Springboard -- Data Science Career Program -- Capstone Project #1: Real Estate Price Predictor

Data Wrangling -- By Kevin Cole -- March 2020

This document describes data wrangling steps and the code to support it. Capstone proposal can be found below.

Initial Proposal
https://github.com/ABitNutty/Capstone-1/blob/master/Capstone%201%20Proposal.pdf


<b>The Data</b>

The data set is a premade .CSV file found on the Kaggle website. 
    https://www.kaggle.com/c/house-prices-advanced-regression-techniques/data

The data is contained within the download package as a file called ‘train.csv’. The dataset contains 1460 data points, each being the records for a property sold in Ames, Iowa. There are 79 variables available for analysis, along with a column for the target variable of sale price. 

In [1]:
#Import packages to be used
import pandas as pd
import numpy as np

# Imports raw data
data = pd.read_csv('train.csv')
data = data.set_index('Id')

<b>Initial variable typing</b>

This dataset was examined and each variable was placed into one of three categories; Numeric, Categorical String, or Categorical Numeric based on what the data was describing. Numeric variables represent numeric measurements, such as area or length. Categorical strings are things like 'Grvl' vs 'Pave' that could describe what type of driveway the property has. Categorical numeric are numeric values that reperesent a categorical distinction for the property (Notably the 'MSSubClass' variable.) These descions were made based on visual inspections ofthe data inspection as well as the documention contianed in the data download package (data_description.txt)

After determining the type of each variable that information was saved off in an initialization file for later access.

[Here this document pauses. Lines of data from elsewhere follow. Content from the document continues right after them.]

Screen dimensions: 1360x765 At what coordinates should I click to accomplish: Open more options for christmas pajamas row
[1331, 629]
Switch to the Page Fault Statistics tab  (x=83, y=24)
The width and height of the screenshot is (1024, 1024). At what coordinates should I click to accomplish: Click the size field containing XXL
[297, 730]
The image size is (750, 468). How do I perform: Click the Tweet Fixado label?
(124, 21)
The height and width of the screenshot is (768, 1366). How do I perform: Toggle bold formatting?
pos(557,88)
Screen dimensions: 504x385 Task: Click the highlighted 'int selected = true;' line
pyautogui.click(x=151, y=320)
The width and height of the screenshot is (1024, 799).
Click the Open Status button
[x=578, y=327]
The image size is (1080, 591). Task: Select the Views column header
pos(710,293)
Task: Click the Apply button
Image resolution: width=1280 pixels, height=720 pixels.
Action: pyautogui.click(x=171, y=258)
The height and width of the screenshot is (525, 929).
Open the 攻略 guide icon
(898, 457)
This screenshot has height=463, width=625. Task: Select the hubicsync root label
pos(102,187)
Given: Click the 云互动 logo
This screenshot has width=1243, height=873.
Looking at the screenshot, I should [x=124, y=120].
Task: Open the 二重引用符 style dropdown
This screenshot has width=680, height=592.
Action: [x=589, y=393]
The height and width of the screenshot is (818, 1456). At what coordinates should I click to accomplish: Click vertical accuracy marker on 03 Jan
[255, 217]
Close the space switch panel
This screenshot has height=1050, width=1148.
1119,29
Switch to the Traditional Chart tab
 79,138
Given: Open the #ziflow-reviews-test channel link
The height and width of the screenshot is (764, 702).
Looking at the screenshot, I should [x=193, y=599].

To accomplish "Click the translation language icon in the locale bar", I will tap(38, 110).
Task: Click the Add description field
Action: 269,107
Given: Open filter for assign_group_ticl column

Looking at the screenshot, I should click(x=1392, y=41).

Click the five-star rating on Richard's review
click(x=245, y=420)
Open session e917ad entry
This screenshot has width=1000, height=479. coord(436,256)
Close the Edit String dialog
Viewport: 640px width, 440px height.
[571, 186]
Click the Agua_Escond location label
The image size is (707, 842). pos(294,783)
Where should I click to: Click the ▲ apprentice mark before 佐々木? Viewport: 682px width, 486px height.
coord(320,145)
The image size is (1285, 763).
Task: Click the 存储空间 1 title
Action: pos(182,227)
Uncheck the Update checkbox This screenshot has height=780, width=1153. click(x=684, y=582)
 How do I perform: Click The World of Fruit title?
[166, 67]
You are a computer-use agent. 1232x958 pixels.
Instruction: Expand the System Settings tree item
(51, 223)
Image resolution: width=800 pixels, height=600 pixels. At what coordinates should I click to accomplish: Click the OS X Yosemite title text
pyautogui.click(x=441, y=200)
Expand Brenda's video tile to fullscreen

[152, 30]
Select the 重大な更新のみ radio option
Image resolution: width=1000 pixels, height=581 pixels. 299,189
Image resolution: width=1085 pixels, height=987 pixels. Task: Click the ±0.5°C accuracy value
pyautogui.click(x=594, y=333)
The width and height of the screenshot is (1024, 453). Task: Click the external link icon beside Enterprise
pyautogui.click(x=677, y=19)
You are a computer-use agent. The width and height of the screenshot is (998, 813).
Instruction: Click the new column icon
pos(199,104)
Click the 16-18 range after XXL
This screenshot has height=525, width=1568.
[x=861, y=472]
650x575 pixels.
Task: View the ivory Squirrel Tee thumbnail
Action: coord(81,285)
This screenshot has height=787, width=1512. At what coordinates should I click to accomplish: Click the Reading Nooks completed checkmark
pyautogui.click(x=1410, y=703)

Here, we will import that .CSV file to continue building the dataframe that will help understand the structure of the data. 

In [2]:
# Imports initialization .CSV for Variable exploration and recoring
data_information = pd.read_csv('Variable_Information.csv', index_col='Column Name')
del data_information['Unnamed: 0']
data_information.index.name = 'Column Name'

# Creates dataframes for each of the variable types
numeric = data_information[data_information['Type'] == 'Numeric']
categorical_string = data_information[data_information['Type'] == 'Categorical String']
categorical_numeric = data_information[data_information['Type'] == 'Categorical Numeric']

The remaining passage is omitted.